Does that imply an unstable, if not de-stabilizing, relativism? Not if we understand how relativity is not as such relativism, neither in physics nor in the growing singularity of planetary humanity. It is said that our population will top out at around 9 billion, as the carrying capacity of the planet is more or less determinable. Increasingly reliable predictions about our planetary future create an “Is” that implies an “Ought,” such that a singularity of The Conversation may increasingly embody the better arguments. Thirty years ago, James Lovelock’s hermeneutic of “Gaia” was considered eccentric. Now, Gaia theory is a branch of environmental studies in leading universities. The university itself is an increasingly singular, planetary organon. The multi-domainality of specialties lives globally. The future of philosophy, in Habermas’ sense of this (now over 30 years of age), is embodied in an evolving globality of inquiry—evolving mentability, I like to say. The “extended mind” is now a mainstream topic of cognitive science, and the material locus of the extension is one hyperNetted planet in a solar system younger than most others. The mental locus belongs to minds, which are literally made of individual, embodied comprehensions.

So, characterization of our singularity—ultimately imaginative in each instance—is also ultimately a generative profusion of variably-fitting constellations of characterization that may gain no voice (and die away) or gain variably-selective advantage in a generativity of our commonwealth of activity that tends to advance us, amid all our muddling.
That’s quite a strident statement, aptly deleted from the archive of postings supposedly on Habermas “as text, influence, adversary, exemplar.”

A lot can be said about that, obviously. I wouldn’t write that posting today (a mere two weeks later). It wasn’t a deliberate essay. I wrote more or less in the moment, then posted it to I-don’t-know-how-many (there are presently 221 subscribers and some 25 addresses bouncing; so, that makes about 195 sufferers.)

And a lot can be said about a calling of universities to contribute to “evolutionary engineering,” an intentionally-provocative rubric that covertly anticipates an extended discussion about the realism of social evolution, such as the engineering of development expressed in the “12 pillar” evaluation model of the World Economic Forum (and here’s a detailed discussion from 2010; also here's all 114 factors that make up the 12-pillar model) of the WEF Global Competitiveness Report.

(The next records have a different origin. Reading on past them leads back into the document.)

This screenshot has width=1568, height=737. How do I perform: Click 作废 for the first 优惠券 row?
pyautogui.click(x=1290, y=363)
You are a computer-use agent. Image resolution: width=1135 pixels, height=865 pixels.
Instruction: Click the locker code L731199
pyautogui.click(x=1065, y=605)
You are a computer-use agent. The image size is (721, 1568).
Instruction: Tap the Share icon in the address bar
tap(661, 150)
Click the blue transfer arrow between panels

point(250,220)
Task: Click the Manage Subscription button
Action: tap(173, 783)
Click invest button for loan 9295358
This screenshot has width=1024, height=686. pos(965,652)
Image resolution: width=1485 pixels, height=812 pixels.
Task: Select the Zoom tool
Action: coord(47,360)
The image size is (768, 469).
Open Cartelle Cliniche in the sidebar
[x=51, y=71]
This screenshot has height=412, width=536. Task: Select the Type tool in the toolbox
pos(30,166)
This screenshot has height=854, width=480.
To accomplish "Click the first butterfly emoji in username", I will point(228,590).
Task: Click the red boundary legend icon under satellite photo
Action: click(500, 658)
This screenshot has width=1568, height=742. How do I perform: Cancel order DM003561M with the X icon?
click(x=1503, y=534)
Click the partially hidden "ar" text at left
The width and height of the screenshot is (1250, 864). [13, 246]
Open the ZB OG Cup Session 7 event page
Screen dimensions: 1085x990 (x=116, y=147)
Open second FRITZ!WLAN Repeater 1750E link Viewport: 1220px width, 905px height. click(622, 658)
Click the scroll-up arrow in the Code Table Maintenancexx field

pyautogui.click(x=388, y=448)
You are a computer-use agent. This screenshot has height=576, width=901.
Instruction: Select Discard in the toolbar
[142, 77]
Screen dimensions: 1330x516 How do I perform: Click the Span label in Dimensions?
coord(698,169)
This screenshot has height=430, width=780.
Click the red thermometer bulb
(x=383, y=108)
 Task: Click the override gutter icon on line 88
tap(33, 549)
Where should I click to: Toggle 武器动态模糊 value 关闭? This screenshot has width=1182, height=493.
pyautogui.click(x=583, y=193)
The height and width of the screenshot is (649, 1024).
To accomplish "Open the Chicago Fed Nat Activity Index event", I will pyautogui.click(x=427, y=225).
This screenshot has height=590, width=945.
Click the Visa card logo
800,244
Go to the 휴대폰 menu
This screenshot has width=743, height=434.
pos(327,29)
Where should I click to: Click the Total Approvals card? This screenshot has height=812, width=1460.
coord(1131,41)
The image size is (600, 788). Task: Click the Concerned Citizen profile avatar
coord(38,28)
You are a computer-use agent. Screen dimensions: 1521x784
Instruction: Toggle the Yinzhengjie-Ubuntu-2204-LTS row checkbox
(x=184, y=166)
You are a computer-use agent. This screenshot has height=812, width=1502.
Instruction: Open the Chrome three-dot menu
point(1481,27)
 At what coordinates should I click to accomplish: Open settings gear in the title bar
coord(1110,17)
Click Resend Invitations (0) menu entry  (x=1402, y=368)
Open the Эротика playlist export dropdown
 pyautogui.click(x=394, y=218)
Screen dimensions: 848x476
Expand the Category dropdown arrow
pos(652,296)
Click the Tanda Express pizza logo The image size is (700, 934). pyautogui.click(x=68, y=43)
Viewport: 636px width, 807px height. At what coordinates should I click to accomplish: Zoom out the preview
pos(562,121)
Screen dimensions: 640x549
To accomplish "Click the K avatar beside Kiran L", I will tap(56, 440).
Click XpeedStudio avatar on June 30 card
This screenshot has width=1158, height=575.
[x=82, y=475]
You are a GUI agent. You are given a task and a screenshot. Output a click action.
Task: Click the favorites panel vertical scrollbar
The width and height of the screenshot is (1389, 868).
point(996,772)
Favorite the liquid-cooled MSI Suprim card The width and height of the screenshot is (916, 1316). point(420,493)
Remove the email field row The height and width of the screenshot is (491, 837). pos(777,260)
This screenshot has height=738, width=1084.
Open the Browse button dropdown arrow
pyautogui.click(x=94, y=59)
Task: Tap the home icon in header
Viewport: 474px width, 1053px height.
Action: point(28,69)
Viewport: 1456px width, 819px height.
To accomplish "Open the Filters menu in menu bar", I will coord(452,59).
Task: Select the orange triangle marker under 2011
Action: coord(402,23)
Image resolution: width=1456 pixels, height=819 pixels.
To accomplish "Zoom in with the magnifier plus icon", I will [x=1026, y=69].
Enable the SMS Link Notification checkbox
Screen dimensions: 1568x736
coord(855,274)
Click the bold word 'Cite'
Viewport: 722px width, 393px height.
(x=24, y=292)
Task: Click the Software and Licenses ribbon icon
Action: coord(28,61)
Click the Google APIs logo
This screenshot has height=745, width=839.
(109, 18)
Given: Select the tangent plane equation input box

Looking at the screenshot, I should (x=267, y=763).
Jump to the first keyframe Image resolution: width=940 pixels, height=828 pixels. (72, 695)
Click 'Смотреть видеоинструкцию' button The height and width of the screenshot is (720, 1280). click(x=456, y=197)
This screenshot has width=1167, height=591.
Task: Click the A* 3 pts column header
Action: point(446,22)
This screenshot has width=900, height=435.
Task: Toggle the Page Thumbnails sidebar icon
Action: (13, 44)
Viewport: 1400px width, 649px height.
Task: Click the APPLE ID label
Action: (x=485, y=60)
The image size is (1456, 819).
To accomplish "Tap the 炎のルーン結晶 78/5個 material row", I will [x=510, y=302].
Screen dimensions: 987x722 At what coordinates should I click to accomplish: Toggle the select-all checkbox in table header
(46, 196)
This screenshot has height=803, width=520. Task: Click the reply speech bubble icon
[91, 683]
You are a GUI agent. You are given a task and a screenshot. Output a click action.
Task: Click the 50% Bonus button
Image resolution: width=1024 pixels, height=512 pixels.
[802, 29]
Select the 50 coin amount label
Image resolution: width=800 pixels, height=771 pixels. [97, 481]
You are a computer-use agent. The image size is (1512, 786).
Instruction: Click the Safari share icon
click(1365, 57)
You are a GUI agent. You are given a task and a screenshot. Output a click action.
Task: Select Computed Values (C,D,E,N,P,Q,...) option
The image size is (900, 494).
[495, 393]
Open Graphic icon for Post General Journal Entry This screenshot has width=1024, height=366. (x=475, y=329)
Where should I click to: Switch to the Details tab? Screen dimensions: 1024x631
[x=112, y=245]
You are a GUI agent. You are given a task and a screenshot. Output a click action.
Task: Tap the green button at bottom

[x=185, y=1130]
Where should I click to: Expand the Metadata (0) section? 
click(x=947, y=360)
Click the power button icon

It’s good to bear in mind that a philosophical pragmatism’s bridging of idealism and realism is (or should want to be) really realistic. Yet, also important to realize is that the bridging is ultimately philosophical, implying questions about what that can be after metaphysicalism (i.e., the evolutionary anthropology of onto-theological rhetoric?).

Though this blog was initiated today, Dec. 10, 2010, it will increasingly incorporate earlier material on Habermas (probably revised and noted as revised, but keeping original dates) going back to summer, 1997 (Aug. 24, to be exact), as well as the more-deliberative postings from the Yahoo! Groups site (cleaned up and revised), which can be made (I hope) into an integrated view of Habermas’s work.